### Provided text ###
It should be noted the whole “hunt for October” promotional tagline loses all relevance this year as the regular season does not conclude until Sunday, October 4.

Quite suddenly the final page of the folding pocket schedule becomes the Dead Sea Scrolls for a few teams and the Magna Carta for others. Add to this messy vortex a Papal visit, Yogi Berra obituaries, another pitch-count crisis in Queens, an Autumnal Equinox and Volkswagen becoming the official automobile brand of cheating franchises such as the St. Louis Cardinals and New England Patriots.
### Recorded data ###
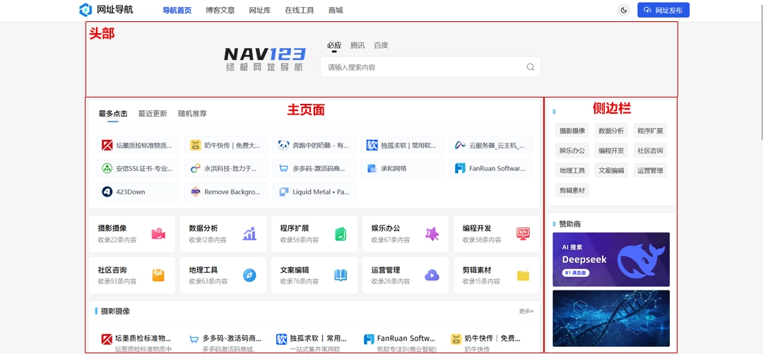Select the 百度 search engine option
The image size is (763, 354).
tap(381, 45)
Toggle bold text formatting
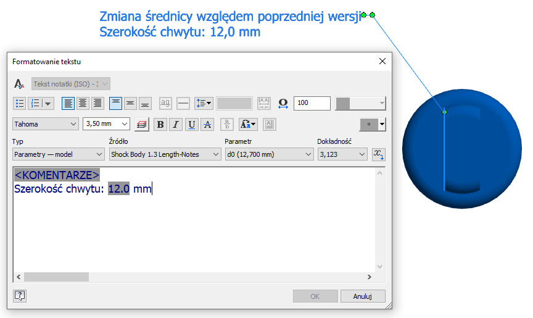 [160, 124]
###
» Direction 1
In the passage about the end of the baseball regular season, list every item added to "this messy vortex."
» Direction 2
Write the next part of the passage about the end of the baseball regular season, continuing after its last sentence.

» Final answer 1
- a Papal visit
- Yogi Berra obituaries
- another pitch-count crisis in Queens
- an Autumnal Equinox
- Volkswagen becoming the official automobile brand of cheating franchises such as the St. Louis Cardinals and New England Patriots

» Final answer 2
For the Pittsburgh Pirates, their September song hit some low notes when the feel-good story of Korean infielder Jung-Ho Kang came to a crashing halt in the first inning of a home game against the then-red-hot Cubs. Chris Coghlan’s unsuccessful take-out slide on a double play resulted in Kang’s knee being hyper-extended with the impact tearing a lower meniscus, rupturing an MCL and breaking his upper tibia bone. Suddenly the inspirational clutch-hitting machine with the Speed Racer hairdo was helped off the diamond never to be seen on it again for six to eight months. I pray there’s no ham-handed attempt by MLB to change the baserunning rules for slides into second base (Sports Illustrated has already demanded this), and that Kang’s recovery is of course quick and thorough. With Kang down and three games lost in a row during a horror show series against the Cubs, the Bucs were humiliated the next night at Dodger Stadium by Paxil poster boy Zack Grienke. With the first-place Cardinals reeling and the Cubs breathing down the necks of the Pittsburghers, it appeared Clint Hurdle’s charges had struck rock bottom and were in search of shovels. It was time to light a candle on the shrine, time for dugout shamans to appear.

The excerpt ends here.